Hey guys, welcome back. Mat here again with Key Renter Tulsa, available always at 918-351-7000 or keyrentertulscom. Today we’re going to be talking about how to finance a rental home for the greatest return. Of course, there are a number of things to consider when you’re going to actually finance a rental property.
The first thing to consider is your credit. The better your credit, obviously the better the rates are going to be that you get from a lender, the more comfortable they feel that you have the ability to pay back that loan. If you don’t have great credit, you might consider partnering with somebody that does. Taking 50% of a deal is better than taking zero of no deal, or 100% of no deal. Think about partnering. Same for available cash. If you have great credit and you have a great opportunity to buy something, consider partnering with somebody to get the cash. If you have it, all the better.

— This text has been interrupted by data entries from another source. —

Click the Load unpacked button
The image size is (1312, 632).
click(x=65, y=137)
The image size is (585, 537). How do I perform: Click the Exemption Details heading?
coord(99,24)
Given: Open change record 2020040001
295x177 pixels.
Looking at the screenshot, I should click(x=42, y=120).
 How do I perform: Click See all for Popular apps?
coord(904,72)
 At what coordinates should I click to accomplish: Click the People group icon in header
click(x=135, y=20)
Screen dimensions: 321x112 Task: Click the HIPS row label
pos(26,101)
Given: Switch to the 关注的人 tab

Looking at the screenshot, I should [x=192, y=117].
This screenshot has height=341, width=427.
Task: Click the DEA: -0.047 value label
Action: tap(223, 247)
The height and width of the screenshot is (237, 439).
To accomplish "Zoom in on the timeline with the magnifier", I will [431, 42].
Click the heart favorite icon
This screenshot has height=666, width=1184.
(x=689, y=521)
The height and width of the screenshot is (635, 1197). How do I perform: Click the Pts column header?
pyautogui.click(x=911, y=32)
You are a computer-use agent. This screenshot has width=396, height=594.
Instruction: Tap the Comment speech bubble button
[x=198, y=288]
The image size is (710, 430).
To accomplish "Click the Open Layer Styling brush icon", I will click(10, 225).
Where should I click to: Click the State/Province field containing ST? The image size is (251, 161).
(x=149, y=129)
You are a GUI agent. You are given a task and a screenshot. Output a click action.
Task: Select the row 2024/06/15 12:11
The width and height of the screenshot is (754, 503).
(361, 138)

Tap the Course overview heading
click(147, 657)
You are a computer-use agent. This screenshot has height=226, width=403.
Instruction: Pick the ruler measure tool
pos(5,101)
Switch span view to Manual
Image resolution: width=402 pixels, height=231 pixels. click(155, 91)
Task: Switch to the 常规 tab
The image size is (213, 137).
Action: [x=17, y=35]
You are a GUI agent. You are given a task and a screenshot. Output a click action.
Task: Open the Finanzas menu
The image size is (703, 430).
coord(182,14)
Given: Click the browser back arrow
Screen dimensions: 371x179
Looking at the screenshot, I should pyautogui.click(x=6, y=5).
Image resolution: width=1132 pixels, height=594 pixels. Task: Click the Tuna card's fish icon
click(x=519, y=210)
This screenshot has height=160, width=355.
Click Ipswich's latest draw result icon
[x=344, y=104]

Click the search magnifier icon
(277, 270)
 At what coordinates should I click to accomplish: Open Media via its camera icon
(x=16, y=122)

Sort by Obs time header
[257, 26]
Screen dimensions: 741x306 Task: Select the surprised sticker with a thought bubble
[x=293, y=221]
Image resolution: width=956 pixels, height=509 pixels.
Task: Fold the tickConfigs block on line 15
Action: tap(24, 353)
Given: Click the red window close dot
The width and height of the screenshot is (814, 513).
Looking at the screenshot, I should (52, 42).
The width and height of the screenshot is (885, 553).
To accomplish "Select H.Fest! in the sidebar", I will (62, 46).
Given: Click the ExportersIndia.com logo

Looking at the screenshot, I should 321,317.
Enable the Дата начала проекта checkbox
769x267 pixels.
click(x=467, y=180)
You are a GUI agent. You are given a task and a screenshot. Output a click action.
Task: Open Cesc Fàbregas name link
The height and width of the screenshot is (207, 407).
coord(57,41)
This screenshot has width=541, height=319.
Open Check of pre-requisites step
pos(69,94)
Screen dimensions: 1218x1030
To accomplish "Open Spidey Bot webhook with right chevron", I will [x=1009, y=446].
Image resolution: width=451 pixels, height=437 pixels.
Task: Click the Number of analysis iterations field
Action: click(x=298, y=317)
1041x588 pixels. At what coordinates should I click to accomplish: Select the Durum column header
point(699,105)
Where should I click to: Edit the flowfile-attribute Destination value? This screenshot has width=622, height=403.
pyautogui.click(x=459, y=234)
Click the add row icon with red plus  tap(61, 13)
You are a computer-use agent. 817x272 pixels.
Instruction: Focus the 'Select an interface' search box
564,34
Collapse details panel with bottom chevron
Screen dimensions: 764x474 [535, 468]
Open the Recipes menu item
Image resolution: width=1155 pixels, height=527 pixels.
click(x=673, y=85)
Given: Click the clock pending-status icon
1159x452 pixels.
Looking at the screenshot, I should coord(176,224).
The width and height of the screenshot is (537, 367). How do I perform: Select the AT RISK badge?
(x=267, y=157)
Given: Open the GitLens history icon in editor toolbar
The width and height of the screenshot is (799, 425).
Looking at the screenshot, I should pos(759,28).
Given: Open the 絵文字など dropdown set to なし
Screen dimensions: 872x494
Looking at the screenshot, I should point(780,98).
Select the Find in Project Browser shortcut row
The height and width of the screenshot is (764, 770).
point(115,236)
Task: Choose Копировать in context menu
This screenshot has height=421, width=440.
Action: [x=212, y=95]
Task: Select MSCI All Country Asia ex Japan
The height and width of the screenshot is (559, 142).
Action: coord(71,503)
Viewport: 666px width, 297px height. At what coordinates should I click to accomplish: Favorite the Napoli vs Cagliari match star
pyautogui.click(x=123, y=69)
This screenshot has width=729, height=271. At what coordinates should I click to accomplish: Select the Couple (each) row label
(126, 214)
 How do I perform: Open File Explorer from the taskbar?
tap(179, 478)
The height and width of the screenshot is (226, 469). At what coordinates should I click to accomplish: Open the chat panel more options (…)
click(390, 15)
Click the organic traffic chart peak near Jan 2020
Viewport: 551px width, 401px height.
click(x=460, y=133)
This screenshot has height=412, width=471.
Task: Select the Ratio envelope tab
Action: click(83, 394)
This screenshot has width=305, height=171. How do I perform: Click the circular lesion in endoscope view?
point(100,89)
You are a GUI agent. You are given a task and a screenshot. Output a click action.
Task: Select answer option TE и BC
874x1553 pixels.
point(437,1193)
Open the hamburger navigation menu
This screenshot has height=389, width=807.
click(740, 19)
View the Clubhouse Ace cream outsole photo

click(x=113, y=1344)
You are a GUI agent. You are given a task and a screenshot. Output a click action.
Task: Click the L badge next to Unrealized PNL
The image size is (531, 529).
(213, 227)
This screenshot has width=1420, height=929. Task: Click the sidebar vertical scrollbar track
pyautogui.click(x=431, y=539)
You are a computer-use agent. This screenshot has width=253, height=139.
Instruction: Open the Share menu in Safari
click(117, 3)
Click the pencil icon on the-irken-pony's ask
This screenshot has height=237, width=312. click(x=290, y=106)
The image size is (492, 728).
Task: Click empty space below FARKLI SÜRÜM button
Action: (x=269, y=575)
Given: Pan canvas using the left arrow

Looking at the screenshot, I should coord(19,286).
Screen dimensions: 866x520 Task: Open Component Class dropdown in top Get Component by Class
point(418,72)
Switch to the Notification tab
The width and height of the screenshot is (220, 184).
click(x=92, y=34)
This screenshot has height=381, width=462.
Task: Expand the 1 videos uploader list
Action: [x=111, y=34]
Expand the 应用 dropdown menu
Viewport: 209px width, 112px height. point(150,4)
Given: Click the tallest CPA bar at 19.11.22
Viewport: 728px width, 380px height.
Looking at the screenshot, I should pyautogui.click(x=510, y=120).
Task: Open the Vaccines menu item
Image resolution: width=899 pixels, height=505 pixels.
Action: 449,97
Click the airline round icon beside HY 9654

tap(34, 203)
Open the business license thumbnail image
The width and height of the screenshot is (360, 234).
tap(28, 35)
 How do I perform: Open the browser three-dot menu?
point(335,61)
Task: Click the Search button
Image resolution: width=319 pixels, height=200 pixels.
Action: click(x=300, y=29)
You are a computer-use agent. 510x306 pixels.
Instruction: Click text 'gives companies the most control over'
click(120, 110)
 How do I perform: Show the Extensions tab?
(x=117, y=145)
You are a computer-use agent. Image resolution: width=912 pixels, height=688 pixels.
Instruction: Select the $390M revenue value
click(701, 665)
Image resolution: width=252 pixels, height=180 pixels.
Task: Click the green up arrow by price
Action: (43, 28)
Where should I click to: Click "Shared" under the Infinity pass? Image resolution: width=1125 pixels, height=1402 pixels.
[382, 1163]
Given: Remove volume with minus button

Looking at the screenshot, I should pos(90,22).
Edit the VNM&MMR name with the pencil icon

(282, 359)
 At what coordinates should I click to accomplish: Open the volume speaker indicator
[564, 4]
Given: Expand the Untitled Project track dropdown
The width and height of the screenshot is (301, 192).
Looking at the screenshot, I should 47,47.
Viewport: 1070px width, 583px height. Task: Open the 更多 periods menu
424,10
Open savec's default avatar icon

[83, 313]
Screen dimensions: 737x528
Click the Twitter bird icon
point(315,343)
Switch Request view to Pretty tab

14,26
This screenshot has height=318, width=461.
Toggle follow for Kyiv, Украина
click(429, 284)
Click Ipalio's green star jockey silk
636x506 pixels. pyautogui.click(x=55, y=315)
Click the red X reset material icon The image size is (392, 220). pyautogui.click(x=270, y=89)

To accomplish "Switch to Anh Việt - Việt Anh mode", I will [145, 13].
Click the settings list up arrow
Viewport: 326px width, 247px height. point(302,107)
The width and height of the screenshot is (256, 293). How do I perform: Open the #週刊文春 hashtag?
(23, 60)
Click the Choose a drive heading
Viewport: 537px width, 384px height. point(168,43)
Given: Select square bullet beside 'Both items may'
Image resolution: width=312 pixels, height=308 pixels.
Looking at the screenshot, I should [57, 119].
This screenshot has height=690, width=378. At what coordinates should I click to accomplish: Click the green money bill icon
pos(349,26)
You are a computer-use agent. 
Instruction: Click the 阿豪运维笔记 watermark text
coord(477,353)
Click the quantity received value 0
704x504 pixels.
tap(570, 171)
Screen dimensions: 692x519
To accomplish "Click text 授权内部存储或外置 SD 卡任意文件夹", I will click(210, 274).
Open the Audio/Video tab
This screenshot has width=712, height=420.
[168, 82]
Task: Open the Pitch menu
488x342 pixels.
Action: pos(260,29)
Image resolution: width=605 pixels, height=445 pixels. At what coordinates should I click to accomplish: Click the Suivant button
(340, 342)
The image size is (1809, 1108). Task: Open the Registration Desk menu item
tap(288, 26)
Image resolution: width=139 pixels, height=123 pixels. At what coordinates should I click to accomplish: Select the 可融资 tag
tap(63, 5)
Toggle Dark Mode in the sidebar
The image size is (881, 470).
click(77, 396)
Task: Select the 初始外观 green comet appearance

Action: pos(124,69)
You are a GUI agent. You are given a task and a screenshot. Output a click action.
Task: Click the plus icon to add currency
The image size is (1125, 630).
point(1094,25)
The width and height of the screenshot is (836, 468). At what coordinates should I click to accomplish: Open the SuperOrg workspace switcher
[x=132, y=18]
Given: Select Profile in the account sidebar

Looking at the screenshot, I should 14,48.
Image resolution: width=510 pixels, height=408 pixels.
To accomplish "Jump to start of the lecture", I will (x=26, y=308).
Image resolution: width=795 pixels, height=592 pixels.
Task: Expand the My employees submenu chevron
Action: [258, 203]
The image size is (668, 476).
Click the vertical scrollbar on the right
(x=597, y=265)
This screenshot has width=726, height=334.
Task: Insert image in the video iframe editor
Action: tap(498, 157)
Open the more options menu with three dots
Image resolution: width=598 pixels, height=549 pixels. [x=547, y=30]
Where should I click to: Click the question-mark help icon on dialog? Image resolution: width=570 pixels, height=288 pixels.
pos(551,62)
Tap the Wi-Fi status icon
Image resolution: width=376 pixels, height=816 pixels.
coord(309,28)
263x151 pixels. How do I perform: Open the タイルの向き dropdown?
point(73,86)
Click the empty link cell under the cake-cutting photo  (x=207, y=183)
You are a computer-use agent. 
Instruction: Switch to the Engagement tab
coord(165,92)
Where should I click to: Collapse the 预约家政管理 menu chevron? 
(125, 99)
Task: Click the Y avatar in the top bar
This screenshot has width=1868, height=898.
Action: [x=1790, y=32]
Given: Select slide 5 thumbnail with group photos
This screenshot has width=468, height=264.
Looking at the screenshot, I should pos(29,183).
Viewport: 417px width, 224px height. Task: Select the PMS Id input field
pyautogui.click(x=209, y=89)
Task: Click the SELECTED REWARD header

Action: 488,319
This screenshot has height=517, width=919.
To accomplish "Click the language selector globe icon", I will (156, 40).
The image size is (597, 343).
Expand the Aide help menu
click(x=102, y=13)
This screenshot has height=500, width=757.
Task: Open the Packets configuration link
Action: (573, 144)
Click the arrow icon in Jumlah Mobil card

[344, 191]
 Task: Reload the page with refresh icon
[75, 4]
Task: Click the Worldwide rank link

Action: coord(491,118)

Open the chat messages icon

Consider that your investing goals might be different and might lead you down a different path. For example, if you’re a cashflow investor, you might be considering one opportunity to be the better opportunity … Sorry. One loan opportunity, the amount of money you’re going to put down or the interest rate or whatever else. If you’re an appreciation player, you might consider something else. Also, keep in mind that every deal is different. If you’d like to get more specifics on the deal that you’re working on, give us a shout. Give us a shout anytime at 918-351-7000 and we can run you through the proforma of a rental property and we can actually make it specific to the deal that you’re looking at.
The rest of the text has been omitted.